The Chalk Skies of Bill Gates (and Other Doomed Experiments)

 

 

A giant balloon, released in the Arctic, spewing chalk dust to dim the sun. It sounds the stuff of a late-night horror flick, but the project had the imprimatur of Bill Gates and researchers at Harvard University—not to mention $30 million in private funding. The ultimate tinkering, it sounds like something a kid dreams up with a chemistry set to solve one of Mom’s housekeeping problems.

I understand that calcium carbonate might reflect solar radiation away from our poor scorched planet. And that we are a hot mess and in need of emergency fixes. But God, I am weary of flashy Band-Aids. This “solar bioengineering” is genetically-engineered agriculture all over again: a dramatic sleight of human hands that could have all sorts of unforeseen, long-term effects. Again, the experiment is launched before we can predict and plan for possible ramifications or seriously consider, in a way that is public and not driven by private money, less drastic alternatives. Chalk dust could shock the climate into all manner of weird reactions, and at best it would be a temporary solution, nothing like eradicating carbon emissions, which is far less sexy and, Gates agrees, the real goal.

There has been enough outcry to stop (more likely, delay; the team is already hard at work trying to change their critics’ minds) The Controlled Stratospheric Disturbance Experiment. Environmentalists protested, as did indigenous peoples, with a council leader from Sweden’s Saami reindeer herders writing that this scheme was “completely against what we need to do now—transform to zero-carbon societies in harmony with nature.”

My usual instincts would be to applaud a bold entrepreneur and to respect scientific research at a top-flight university. But I am jaded, these days, and more inclined to side with the reindeer herders. It is wearying, the way we always try to control, rather than heal; to manipulate the environment rather than change our own behavior.

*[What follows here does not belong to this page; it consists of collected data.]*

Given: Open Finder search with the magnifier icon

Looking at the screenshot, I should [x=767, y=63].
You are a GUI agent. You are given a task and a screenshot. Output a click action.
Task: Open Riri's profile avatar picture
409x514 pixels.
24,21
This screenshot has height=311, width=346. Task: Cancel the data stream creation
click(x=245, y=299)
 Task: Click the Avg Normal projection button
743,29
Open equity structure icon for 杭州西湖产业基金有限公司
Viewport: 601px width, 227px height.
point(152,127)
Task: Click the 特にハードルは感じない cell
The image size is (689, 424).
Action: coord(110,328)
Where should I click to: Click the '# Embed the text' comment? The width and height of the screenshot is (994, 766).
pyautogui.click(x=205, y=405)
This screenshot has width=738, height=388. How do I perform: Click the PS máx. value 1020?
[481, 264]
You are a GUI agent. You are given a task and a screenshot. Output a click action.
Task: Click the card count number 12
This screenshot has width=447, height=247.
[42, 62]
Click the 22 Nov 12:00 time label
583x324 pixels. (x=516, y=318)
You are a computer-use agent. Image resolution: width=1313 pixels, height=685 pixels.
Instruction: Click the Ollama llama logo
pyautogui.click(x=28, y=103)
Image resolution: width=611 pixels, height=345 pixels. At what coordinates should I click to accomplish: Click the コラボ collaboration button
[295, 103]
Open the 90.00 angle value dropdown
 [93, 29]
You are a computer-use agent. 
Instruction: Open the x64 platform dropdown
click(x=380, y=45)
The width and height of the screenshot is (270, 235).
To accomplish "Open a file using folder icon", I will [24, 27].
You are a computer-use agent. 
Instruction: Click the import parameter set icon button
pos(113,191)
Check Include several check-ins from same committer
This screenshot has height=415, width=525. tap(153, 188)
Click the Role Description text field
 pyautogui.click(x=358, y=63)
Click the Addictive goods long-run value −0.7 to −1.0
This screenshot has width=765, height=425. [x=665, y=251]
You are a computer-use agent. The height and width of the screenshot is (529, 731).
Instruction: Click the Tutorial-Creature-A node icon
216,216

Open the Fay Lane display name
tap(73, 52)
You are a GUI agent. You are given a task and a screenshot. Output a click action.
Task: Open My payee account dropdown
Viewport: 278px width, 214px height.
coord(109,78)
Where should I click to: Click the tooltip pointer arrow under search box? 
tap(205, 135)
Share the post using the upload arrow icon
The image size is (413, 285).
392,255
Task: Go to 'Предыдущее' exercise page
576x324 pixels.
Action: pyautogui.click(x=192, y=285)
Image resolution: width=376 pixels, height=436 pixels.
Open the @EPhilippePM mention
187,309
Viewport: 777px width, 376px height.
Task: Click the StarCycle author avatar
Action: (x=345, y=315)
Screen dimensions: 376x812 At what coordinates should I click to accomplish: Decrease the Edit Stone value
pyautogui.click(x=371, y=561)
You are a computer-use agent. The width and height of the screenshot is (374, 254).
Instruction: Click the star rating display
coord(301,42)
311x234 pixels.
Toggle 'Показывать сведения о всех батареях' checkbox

Turning away from the poetic artifice of chalk skies, I read, between sneezes, an intriguing little article revealing that “botanical sexism” is to blame for flaring allergies. I thought it was only in my imagination that the wheezing and gagging were worse every year, but it turns out to be a problem of the patriarchy. “Male trees are one of the most significant reasons why allergies have gotten so bad for citydwellers,” the article notes. And why? That old Biblical problem of spilling seed any old place. Male trees are designed to spread their gametes as far as possible. The idea is for a female tree to trap some of that pollen and uses it to fertilize her seeds. But we did not plant female trees in cities, so the stuff just flies everywhere, coating park benches and glomming onto the moist, sticky lining of our nostrils.

Why plant only male trees? Because female trees are messy. They drop heavy, overripe fruit on our sparkly white sidewalks and throw off annoying seed pods that must be swept up. The male trees only scattered bright yellow pollen dust, which must have seemed less intrusive.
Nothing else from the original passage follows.